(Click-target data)

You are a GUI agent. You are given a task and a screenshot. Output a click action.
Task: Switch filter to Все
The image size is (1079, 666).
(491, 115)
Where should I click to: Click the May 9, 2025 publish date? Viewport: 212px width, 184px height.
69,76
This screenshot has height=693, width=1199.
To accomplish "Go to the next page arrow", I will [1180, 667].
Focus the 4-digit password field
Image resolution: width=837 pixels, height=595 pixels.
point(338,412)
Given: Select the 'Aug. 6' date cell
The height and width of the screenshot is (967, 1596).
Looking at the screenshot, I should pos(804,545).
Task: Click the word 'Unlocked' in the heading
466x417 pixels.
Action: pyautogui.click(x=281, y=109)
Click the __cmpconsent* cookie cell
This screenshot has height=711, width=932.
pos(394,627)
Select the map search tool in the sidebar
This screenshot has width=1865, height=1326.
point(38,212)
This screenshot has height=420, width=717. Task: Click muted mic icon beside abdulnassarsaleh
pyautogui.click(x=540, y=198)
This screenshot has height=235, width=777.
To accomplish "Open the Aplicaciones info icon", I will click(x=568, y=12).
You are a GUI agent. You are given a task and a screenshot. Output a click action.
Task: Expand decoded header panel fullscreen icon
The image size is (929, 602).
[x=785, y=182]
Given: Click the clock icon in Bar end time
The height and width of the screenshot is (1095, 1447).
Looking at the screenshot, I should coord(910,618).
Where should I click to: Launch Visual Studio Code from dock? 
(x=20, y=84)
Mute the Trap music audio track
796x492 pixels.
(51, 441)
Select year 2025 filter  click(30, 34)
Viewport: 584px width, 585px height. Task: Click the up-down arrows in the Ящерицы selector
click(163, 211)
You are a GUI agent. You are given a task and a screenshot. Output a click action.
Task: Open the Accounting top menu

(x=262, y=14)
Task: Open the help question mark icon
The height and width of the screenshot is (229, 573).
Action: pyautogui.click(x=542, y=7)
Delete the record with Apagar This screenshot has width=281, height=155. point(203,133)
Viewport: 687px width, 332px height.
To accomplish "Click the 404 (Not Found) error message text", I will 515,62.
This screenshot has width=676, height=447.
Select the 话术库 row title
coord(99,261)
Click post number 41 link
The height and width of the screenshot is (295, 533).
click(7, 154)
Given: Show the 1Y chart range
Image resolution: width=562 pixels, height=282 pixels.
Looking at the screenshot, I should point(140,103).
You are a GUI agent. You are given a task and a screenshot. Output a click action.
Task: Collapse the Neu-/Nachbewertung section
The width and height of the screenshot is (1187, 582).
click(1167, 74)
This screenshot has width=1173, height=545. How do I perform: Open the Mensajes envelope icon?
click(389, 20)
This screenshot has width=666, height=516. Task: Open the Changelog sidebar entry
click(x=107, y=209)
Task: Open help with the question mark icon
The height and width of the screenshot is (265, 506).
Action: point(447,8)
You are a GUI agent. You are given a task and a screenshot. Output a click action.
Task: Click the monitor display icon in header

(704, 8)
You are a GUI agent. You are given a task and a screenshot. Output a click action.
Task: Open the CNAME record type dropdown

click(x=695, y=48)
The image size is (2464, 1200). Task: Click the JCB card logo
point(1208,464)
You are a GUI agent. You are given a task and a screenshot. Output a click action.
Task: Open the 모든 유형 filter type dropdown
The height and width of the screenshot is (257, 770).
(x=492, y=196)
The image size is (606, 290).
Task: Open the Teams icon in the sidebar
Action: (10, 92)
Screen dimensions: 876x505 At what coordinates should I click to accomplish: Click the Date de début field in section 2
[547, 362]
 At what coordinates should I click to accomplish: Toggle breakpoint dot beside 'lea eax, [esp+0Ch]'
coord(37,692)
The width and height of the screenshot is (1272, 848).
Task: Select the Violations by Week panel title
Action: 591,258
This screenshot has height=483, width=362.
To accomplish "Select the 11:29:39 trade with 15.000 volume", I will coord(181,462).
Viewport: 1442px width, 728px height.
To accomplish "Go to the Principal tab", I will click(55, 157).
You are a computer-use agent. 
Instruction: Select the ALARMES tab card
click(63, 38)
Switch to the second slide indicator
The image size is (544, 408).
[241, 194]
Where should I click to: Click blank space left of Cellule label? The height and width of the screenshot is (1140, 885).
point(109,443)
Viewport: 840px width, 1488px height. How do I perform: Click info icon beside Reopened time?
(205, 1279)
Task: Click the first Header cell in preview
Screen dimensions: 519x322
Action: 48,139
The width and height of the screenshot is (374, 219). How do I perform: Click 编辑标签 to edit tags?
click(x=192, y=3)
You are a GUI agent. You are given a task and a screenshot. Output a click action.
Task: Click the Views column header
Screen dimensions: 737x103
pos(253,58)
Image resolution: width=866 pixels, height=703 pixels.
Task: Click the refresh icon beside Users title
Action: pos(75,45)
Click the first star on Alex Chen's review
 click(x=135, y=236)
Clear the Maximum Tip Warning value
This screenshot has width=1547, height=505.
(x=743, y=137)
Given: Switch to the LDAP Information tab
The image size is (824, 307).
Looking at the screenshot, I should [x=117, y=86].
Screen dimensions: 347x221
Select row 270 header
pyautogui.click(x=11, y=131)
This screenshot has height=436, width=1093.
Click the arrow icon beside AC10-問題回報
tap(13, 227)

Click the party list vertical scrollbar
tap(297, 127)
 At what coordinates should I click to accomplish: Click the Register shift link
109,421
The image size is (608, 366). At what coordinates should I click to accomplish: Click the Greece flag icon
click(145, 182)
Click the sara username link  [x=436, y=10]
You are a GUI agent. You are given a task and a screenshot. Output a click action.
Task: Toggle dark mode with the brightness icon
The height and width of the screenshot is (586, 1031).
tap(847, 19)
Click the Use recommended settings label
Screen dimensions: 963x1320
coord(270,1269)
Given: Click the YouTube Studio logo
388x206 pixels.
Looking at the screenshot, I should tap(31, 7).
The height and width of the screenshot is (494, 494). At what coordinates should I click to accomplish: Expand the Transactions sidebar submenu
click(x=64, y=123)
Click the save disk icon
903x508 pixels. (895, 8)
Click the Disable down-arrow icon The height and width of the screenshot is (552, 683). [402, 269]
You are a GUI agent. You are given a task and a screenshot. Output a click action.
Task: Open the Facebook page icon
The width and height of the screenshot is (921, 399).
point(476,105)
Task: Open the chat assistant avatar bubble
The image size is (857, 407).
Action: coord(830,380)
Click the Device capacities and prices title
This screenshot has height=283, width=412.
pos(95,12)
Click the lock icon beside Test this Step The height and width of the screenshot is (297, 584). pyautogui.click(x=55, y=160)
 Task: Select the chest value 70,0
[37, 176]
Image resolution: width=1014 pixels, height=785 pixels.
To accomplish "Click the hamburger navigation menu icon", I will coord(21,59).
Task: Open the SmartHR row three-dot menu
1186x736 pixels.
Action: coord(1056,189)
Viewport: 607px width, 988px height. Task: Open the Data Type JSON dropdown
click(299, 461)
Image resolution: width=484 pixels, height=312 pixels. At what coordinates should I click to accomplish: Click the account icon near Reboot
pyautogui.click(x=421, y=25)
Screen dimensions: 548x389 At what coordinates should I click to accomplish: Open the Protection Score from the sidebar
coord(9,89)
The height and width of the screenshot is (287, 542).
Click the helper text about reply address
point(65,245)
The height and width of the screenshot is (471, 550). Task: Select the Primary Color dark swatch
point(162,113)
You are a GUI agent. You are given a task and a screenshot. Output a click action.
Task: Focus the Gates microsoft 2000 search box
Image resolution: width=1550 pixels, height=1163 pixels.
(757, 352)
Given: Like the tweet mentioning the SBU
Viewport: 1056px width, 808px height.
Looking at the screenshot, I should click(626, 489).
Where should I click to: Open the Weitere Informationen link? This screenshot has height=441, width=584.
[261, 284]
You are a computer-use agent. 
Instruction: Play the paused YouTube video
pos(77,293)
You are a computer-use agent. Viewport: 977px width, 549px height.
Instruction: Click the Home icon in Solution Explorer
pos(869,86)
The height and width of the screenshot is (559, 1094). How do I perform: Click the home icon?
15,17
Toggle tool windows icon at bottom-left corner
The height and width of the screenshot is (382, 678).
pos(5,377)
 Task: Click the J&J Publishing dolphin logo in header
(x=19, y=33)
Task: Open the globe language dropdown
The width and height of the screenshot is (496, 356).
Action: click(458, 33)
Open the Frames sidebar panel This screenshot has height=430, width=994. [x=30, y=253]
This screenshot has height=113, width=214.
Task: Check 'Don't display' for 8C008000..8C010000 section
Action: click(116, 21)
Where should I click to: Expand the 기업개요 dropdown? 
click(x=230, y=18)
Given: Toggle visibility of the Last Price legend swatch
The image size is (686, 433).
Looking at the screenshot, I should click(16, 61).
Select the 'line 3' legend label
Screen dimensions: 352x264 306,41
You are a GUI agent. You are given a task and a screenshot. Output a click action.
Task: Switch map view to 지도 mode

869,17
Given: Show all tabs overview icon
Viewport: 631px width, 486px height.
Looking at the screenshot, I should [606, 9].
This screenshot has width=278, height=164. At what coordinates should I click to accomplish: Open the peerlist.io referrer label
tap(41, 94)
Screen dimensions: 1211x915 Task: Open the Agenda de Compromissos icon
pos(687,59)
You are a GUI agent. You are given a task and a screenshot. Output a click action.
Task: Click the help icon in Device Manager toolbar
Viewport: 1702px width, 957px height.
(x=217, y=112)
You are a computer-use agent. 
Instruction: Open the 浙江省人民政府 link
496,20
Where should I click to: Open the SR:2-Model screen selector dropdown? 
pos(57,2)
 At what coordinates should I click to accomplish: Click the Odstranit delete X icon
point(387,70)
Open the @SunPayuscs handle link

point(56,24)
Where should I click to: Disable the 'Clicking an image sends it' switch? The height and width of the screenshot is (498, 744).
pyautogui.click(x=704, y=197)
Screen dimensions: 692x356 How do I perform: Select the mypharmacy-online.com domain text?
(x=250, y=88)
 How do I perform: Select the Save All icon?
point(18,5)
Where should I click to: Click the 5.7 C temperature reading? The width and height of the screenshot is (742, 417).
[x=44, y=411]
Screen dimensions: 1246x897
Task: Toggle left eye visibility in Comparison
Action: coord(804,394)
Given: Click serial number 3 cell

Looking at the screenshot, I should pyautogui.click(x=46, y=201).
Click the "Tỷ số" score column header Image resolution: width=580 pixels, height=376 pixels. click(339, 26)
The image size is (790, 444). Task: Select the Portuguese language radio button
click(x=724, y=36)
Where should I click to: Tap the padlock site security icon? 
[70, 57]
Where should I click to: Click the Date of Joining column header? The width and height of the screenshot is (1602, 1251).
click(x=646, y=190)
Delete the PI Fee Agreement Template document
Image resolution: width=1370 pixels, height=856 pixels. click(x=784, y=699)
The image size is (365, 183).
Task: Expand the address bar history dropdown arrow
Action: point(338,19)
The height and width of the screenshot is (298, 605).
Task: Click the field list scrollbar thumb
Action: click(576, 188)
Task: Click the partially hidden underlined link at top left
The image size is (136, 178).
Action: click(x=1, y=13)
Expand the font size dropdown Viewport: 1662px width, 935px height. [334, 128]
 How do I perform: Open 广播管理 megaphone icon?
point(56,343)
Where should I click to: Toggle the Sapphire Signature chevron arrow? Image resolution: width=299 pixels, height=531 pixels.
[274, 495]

» **EXERCISE**:
Can you copy out, word for word, everything in the data above from its first line down to the line containing "I will 515,62.", including both of those lines?

» **FULL ANSWER**:
You are a GUI agent. You are given a task and a screenshot. Output a click action.
Task: Switch filter to Все
The image size is (1079, 666).
(491, 115)
Where should I click to: Click the May 9, 2025 publish date? Viewport: 212px width, 184px height.
69,76
This screenshot has height=693, width=1199.
To accomplish "Go to the next page arrow", I will [1180, 667].
Focus the 4-digit password field
Image resolution: width=837 pixels, height=595 pixels.
point(338,412)
Given: Select the 'Aug. 6' date cell
The height and width of the screenshot is (967, 1596).
Looking at the screenshot, I should pos(804,545).
Task: Click the word 'Unlocked' in the heading
466x417 pixels.
Action: pyautogui.click(x=281, y=109)
Click the __cmpconsent* cookie cell
This screenshot has height=711, width=932.
pos(394,627)
Select the map search tool in the sidebar
This screenshot has width=1865, height=1326.
point(38,212)
This screenshot has height=420, width=717. Task: Click muted mic icon beside abdulnassarsaleh
pyautogui.click(x=540, y=198)
This screenshot has height=235, width=777.
To accomplish "Open the Aplicaciones info icon", I will click(x=568, y=12).
You are a GUI agent. You are given a task and a screenshot. Output a click action.
Task: Expand decoded header panel fullscreen icon
The image size is (929, 602).
[x=785, y=182]
Given: Click the clock icon in Bar end time
The height and width of the screenshot is (1095, 1447).
Looking at the screenshot, I should coord(910,618).
Where should I click to: Launch Visual Studio Code from dock? 
(x=20, y=84)
Mute the Trap music audio track
796x492 pixels.
(51, 441)
Select year 2025 filter  click(30, 34)
Viewport: 584px width, 585px height. Task: Click the up-down arrows in the Ящерицы selector
click(163, 211)
You are a GUI agent. You are given a task and a screenshot. Output a click action.
Task: Open the Accounting top menu

(x=262, y=14)
Task: Open the help question mark icon
The height and width of the screenshot is (229, 573).
Action: pyautogui.click(x=542, y=7)
Delete the record with Apagar This screenshot has width=281, height=155. point(203,133)
Viewport: 687px width, 332px height.
To accomplish "Click the 404 (Not Found) error message text", I will 515,62.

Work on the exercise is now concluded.